▸ Written request
Turn every line of the material below into a Markdown table with the columns Row and Text, putting a running number in Row and the line itself in Text. Leave out blank lines.

▸ Entries provided
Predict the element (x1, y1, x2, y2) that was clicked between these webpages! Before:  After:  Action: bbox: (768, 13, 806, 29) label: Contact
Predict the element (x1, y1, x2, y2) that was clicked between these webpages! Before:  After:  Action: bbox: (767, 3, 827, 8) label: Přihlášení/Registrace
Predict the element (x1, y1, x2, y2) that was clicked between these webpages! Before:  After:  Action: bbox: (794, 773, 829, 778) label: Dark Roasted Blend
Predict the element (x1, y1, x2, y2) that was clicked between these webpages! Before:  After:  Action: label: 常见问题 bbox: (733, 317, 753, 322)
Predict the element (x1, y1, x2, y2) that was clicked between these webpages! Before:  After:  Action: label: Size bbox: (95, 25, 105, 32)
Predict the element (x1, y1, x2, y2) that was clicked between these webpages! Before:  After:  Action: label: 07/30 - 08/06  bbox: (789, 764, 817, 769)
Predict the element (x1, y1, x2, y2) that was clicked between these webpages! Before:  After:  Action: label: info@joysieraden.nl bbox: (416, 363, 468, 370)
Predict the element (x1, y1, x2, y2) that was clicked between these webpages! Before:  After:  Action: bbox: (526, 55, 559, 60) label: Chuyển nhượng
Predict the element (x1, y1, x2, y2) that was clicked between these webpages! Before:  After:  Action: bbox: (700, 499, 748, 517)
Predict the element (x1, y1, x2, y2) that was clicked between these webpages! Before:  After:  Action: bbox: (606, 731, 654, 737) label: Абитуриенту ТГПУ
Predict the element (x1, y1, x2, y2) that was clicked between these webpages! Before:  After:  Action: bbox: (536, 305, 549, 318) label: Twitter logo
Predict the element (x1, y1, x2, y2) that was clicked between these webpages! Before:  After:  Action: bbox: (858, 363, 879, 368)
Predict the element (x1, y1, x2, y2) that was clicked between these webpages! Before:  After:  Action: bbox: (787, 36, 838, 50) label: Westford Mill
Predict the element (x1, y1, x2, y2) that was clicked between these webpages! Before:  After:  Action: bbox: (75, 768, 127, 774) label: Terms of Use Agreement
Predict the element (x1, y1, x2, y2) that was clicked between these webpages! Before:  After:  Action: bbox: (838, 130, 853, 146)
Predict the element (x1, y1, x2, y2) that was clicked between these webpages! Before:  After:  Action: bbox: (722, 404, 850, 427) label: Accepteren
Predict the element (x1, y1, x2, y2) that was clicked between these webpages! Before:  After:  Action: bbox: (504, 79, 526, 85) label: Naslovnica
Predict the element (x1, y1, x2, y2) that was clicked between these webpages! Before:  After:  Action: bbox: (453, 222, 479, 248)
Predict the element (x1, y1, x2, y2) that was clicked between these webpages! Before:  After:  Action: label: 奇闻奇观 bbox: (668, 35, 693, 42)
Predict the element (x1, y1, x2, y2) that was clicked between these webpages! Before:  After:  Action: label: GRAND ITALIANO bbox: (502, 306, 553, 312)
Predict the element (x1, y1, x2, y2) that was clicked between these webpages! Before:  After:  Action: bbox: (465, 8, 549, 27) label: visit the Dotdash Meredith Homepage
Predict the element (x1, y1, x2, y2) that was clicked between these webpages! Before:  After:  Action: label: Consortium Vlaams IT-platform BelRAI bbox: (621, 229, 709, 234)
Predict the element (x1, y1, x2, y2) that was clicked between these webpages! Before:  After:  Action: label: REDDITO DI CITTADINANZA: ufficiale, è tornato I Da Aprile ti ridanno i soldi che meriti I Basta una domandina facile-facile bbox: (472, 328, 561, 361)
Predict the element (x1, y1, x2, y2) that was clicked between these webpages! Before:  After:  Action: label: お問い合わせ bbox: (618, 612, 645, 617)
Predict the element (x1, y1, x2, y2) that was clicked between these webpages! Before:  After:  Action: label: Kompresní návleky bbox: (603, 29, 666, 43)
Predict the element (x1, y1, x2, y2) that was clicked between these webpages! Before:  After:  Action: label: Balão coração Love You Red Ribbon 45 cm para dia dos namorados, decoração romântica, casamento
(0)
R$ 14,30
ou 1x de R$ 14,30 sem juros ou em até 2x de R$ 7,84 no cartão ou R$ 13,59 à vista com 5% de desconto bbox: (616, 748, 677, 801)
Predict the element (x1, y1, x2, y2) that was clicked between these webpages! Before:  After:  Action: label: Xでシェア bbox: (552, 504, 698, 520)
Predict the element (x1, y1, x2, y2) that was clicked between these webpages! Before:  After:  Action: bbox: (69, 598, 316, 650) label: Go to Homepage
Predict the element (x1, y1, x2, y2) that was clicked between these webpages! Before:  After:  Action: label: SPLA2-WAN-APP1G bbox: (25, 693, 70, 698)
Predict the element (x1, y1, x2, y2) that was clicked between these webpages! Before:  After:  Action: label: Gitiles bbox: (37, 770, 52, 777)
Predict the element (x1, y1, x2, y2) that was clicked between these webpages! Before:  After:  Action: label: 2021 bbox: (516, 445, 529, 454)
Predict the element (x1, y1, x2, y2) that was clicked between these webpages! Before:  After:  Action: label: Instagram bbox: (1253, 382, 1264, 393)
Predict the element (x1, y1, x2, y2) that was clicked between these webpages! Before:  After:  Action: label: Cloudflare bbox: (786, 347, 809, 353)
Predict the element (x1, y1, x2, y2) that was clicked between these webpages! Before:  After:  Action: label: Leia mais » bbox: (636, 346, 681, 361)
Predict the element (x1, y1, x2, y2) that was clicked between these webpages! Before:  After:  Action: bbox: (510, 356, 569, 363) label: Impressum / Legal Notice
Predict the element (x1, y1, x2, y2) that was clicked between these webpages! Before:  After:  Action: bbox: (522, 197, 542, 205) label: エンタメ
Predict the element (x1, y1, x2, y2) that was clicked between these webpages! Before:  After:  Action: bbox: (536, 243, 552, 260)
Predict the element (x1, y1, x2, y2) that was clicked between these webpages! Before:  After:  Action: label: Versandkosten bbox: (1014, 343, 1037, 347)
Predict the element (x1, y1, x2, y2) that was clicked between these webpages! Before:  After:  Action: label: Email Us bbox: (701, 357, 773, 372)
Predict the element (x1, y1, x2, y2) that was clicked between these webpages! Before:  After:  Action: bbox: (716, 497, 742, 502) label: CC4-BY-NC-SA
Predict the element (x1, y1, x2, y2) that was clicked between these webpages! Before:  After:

▸ Final result
| Row | Text |
|---|---|
| 1 | Predict the element (x1, y1, x2, y2) that was clicked between these webpages! Before:  After:  Action: bbox: (768, 13, 806, 29) label: Contact |
| 2 | Predict the element (x1, y1, x2, y2) that was clicked between these webpages! Before:  After:  Action: bbox: (767, 3, 827, 8) label: Přihlášení/Registrace |
| 3 | Predict the element (x1, y1, x2, y2) that was clicked between these webpages! Before:  After:  Action: bbox: (794, 773, 829, 778) label: Dark Roasted Blend |
| 4 | Predict the element (x1, y1, x2, y2) that was clicked between these webpages! Before:  After:  Action: label: 常见问题 bbox: (733, 317, 753, 322) |
| 5 | Predict the element (x1, y1, x2, y2) that was clicked between these webpages! Before:  After:  Action: label: Size bbox: (95, 25, 105, 32) |
| 6 | Predict the element (x1, y1, x2, y2) that was clicked between these webpages! Before:  After:  Action: label: 07/30 - 08/06  bbox: (789, 764, 817, 769) |
| 7 | Predict the element (x1, y1, x2, y2) that was clicked between these webpages! Before:  After:  Action: label: info@joysieraden.nl bbox: (416, 363, 468, 370) |
| 8 | Predict the element (x1, y1, x2, y2) that was clicked between these webpages! Before:  After:  Action: bbox: (526, 55, 559, 60) label: Chuyển nhượng |
| 9 | Predict the element (x1, y1, x2, y2) that was clicked between these webpages! Before:  After:  Action: bbox: (700, 499, 748, 517) |
| 10 | Predict the element (x1, y1, x2, y2) that was clicked between these webpages! Before:  After:  Action: bbox: (606, 731, 654, 737) label: Абитуриенту ТГПУ |
| 11 | Predict the element (x1, y1, x2, y2) that was clicked between these webpages! Before:  After:  Action: bbox: (536, 305, 549, 318) label: Twitter logo |
| 12 | Predict the element (x1, y1, x2, y2) that was clicked between these webpages! Before:  After:  Action: bbox: (858, 363, 879, 368) |
| 13 | Predict the element (x1, y1, x2, y2) that was clicked between these webpages! Before:  After:  Action: bbox: (787, 36, 838, 50) label: Westford Mill |
| 14 | Predict the element (x1, y1, x2, y2) that was clicked between these webpages! Before:  After:  Action: bbox: (75, 768, 127, 774) label: Terms of Use Agreement |
| 15 | Predict the element (x1, y1, x2, y2) that was clicked between these webpages! Before:  After:  Action: bbox: (838, 130, 853, 146) |
| 16 | Predict the element (x1, y1, x2, y2) that was clicked between these webpages! Before:  After:  Action: bbox: (722, 404, 850, 427) label: Accepteren |
| 17 | Predict the element (x1, y1, x2, y2) that was clicked between these webpages! Before:  After:  Action: bbox: (504, 79, 526, 85) label: Naslovnica |
| 18 | Predict the element (x1, y1, x2, y2) that was clicked between these webpages! Before:  After:  Action: bbox: (453, 222, 479, 248) |
| 19 | Predict the element (x1, y1, x2, y2) that was clicked between these webpages! Before:  After:  Action: label: 奇闻奇观 bbox: (668, 35, 693, 42) |
| 20 | Predict the element (x1, y1, x2, y2) that was clicked between these webpages! Before:  After:  Action: label: GRAND ITALIANO bbox: (502, 306, 553, 312) |
| 21 | Predict the element (x1, y1, x2, y2) that was clicked between these webpages! Before:  After:  Action: bbox: (465, 8, 549, 27) label: visit the Dotdash Meredith Homepage |
| 22 | Predict the element (x1, y1, x2, y2) that was clicked between these webpages! Before:  After:  Action: label: Consortium Vlaams IT-platform BelRAI bbox: (621, 229, 709, 234) |
| 23 | Predict the element (x1, y1, x2, y2) that was clicked between these webpages! Before:  After:  Action: label: REDDITO DI CITTADINANZA: ufficiale, è tornato I Da Aprile ti ridanno i soldi che meriti I Basta una domandina facile-facile bbox: (472, 328, 561, 361) |
| 24 | Predict the element (x1, y1, x2, y2) that was clicked between these webpages! Before:  After:  Action: label: お問い合わせ bbox: (618, 612, 645, 617) |
| 25 | Predict the element (x1, y1, x2, y2) that was clicked between these webpages! Before:  After:  Action: label: Kompresní návleky bbox: (603, 29, 666, 43) |
| 26 | Predict the element (x1, y1, x2, y2) that was clicked between these webpages! Before:  After:  Action: label: Balão coração Love You Red Ribbon 45 cm para dia dos namorados, decoração romântica, casamento |
| 27 | (0) |
| 28 | R$ 14,30 |
| 29 | ou 1x de R$ 14,30 sem juros ou em até 2x de R$ 7,84 no cartão ou R$ 13,59 à vista com 5% de desconto bbox: (616, 748, 677, 801) |
| 30 | Predict the element (x1, y1, x2, y2) that was clicked between these webpages! Before:  After:  Action: label: Xでシェア bbox: (552, 504, 698, 520) |
| 31 | Predict the element (x1, y1, x2, y2) that was clicked between these webpages! Before:  After:  Action: bbox: (69, 598, 316, 650) label: Go to Homepage |
| 32 | Predict the element (x1, y1, x2, y2) that was clicked between these webpages! Before:  After:  Action: label: SPLA2-WAN-APP1G bbox: (25, 693, 70, 698) |
| 33 | Predict the element (x1, y1, x2, y2) that was clicked between these webpages! Before:  After:  Action: label: Gitiles bbox: (37, 770, 52, 777) |
| 34 | Predict the element (x1, y1, x2, y2) that was clicked between these webpages! Before:  After:  Action: label: 2021 bbox: (516, 445, 529, 454) |
| 35 | Predict the element (x1, y1, x2, y2) that was clicked between these webpages! Before:  After:  Action: label: Instagram bbox: (1253, 382, 1264, 393) |
| 36 | Predict the element (x1, y1, x2, y2) that was clicked between these webpages! Before:  After:  Action: label: Cloudflare bbox: (786, 347, 809, 353) |
| 37 | Predict the element (x1, y1, x2, y2) that was clicked between these webpages! Before:  After:  Action: label: Leia mais » bbox: (636, 346, 681, 361) |
| 38 | Predict the element (x1, y1, x2, y2) that was clicked between these webpages! Before:  After:  Action: bbox: (510, 356, 569, 363) label: Impressum / Legal Notice |
| 39 | Predict the element (x1, y1, x2, y2) that was clicked between these webpages! Before:  After:  Action: bbox: (522, 197, 542, 205) label: エンタメ |
| 40 | Predict the element (x1, y1, x2, y2) that was clicked between these webpages! Before:  After:  Action: bbox: (536, 243, 552, 260) |
| 41 | Predict the element (x1, y1, x2, y2) that was clicked between these webpages! Before:  After:  Action: label: Versandkosten bbox: (1014, 343, 1037, 347) |
| 42 | Predict the element (x1, y1, x2, y2) that was clicked between these webpages! Before:  After:  Action: label: Email Us bbox: (701, 357, 773, 372) |
| 43 | Predict the element (x1, y1, x2, y2) that was clicked between these webpages! Before:  After:  Action: bbox: (716, 497, 742, 502) label: CC4-BY-NC-SA |
| 44 | Predict the element (x1, y1, x2, y2) that was clicked between these webpages! Before:  After: |